# Sunflower Seeds



## Wado (May 15, 2011)

I know they are cheap already in the bag but I grew these and read on the seed package you can dry them for a great snack. Anybody ever try it? Gonna need a chainsaw to cut them down.


----------



## Meadowlark (Jul 19, 2008)

Those are some big ones! I used to grow them and save the heads for the birds in the winter. The birds absolutely love 'em.


----------



## tngbmt (May 30, 2004)

i have a few that big too
when are u suppose to harvest the seed?


----------



## peckerwood (Jun 9, 2012)

My tallest went 10'4''.They really done well this year.Mine are Mammouth,but I have some red ones about to bloom,but they are tiny compared to the yellow.I think they are Russian Mammouth.(that sure don't look like the right spelling?)


----------



## Wado (May 15, 2011)

I didn't put a tape measure on the tall ones but I guess seven feet plus. Ten foot would be cool, I get a lot of rubber neckers with these. I guess we will let them dry naturally and shell a few and throw the rest out for white wings and other birds. My neighbor had some and they pulled a lot of dove in with them. I think the more you water them the bigger they get. I was going to plant some for a dove lease and the guy at the seed place in Kenedy said if you keep watering them they keep growing and take a long time to flower. I planted some sorghum instead. I would like to see the red ones, I bet they look good.


----------



## peckerwood (Jun 9, 2012)

I watered mine this year,so,I reckon that is the reason they got so tall.The little red ones have flowers(not open yet)all up and down the stalk like a Maxamillion sunflower.I'll try to get pics when they bloom out.


----------



## Wado (May 15, 2011)

They say to harvest when the green petals under the head turns brown and the seeds have black stripes.


----------



## LandLocked (Apr 28, 2005)

Across that road looks like a good place to set in a dove stool. Whack a few!!


----------



## Wado (May 15, 2011)

LandLocked said:


> Across that road looks like a good place to set in a dove stool. Whack a few!!

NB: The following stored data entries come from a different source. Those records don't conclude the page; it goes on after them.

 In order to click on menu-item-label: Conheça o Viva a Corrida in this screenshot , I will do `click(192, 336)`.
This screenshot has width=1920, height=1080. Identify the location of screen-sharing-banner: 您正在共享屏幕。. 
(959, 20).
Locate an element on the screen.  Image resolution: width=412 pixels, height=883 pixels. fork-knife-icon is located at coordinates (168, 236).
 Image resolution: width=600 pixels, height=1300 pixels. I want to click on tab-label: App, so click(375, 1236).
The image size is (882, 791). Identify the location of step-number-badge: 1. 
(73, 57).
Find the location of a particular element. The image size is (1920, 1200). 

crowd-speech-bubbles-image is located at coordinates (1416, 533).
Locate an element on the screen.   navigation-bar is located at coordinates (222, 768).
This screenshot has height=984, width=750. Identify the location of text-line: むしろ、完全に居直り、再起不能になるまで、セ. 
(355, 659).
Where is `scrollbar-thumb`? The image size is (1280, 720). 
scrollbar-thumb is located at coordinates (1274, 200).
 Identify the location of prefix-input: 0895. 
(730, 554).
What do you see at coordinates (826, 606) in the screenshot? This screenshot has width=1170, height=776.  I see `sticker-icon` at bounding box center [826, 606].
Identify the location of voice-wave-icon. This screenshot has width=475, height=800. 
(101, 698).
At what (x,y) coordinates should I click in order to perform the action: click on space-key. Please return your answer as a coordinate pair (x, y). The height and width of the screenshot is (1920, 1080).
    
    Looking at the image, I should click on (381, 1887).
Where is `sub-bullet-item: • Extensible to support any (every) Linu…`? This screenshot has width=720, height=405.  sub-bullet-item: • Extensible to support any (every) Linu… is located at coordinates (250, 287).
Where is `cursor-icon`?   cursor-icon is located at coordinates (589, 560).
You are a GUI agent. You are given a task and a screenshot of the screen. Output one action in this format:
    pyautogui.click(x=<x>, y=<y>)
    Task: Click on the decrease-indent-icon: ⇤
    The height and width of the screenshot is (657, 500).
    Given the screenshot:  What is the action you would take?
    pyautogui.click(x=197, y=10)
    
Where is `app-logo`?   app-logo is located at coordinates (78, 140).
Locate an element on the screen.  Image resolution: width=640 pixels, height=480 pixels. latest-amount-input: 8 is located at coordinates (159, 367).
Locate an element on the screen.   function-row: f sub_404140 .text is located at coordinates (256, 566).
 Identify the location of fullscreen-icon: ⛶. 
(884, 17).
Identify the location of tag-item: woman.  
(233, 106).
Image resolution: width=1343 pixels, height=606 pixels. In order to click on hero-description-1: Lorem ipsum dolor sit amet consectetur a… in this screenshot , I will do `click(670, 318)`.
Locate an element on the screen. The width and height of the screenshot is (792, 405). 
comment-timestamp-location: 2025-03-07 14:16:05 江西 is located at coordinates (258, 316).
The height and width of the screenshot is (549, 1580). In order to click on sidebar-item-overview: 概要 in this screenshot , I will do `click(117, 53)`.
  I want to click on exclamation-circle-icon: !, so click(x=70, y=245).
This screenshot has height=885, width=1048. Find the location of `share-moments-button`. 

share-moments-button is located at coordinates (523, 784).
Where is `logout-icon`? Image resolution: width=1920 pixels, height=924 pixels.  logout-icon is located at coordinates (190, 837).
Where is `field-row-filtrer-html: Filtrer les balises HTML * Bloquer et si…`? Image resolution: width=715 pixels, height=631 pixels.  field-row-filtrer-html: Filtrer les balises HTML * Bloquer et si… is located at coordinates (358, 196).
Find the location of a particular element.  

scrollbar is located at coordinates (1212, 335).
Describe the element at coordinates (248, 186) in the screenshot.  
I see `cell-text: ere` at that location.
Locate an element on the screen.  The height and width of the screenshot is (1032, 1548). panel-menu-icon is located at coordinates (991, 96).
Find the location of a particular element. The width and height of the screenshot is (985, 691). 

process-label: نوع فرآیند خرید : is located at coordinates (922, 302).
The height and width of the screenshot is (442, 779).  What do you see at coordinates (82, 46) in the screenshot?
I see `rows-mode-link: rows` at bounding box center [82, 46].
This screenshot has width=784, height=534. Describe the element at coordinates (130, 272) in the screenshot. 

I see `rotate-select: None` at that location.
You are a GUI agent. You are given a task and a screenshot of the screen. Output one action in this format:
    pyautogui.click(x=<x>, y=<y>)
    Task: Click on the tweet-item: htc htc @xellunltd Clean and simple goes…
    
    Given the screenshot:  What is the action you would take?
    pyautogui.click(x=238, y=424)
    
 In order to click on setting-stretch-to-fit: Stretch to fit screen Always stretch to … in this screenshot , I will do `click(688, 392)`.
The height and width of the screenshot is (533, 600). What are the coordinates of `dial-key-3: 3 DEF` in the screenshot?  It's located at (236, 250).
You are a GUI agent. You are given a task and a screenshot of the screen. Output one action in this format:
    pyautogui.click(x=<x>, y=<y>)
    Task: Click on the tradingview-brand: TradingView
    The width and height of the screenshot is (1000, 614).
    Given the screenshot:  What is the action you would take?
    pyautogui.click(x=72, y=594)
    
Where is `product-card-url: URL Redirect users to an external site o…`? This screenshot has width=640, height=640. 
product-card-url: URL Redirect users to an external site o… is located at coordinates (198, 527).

There is a little bit of that going on around here. I refrain from doing it.


----------



## tngbmt (May 30, 2004)

here's mine .. almost done?


----------



## Wado (May 15, 2011)

Man those are huge! Mine are drying out nicely and the little yellow things are falling off. I actually rubbed some seeds off yesterday and they shelled like the ones in a bag but weren't salty or roasted. The doves are starting to hit them and I am getting bald spots on the heads. A week or so ago the seeds were still mushy and you couldn't shell them by chewing on them. I don't think I will mess with the salt water soaking and roasting them, just let the birds have them.


----------



## Dick Hanks (Aug 16, 2007)

Weigh some of those heads and post us after you pick em. Those suckers look BIG.


----------



## Wado (May 15, 2011)

*Sunflower heads*

This was the biggest after it dried and some fell out of it.


----------



## tngbmt (May 30, 2004)

my biggest. scale read 2.33lbs


----------



## Dick Hanks (Aug 16, 2007)

Nice sunflower heads guys. The doves will be happy, on the non hunting days.


----------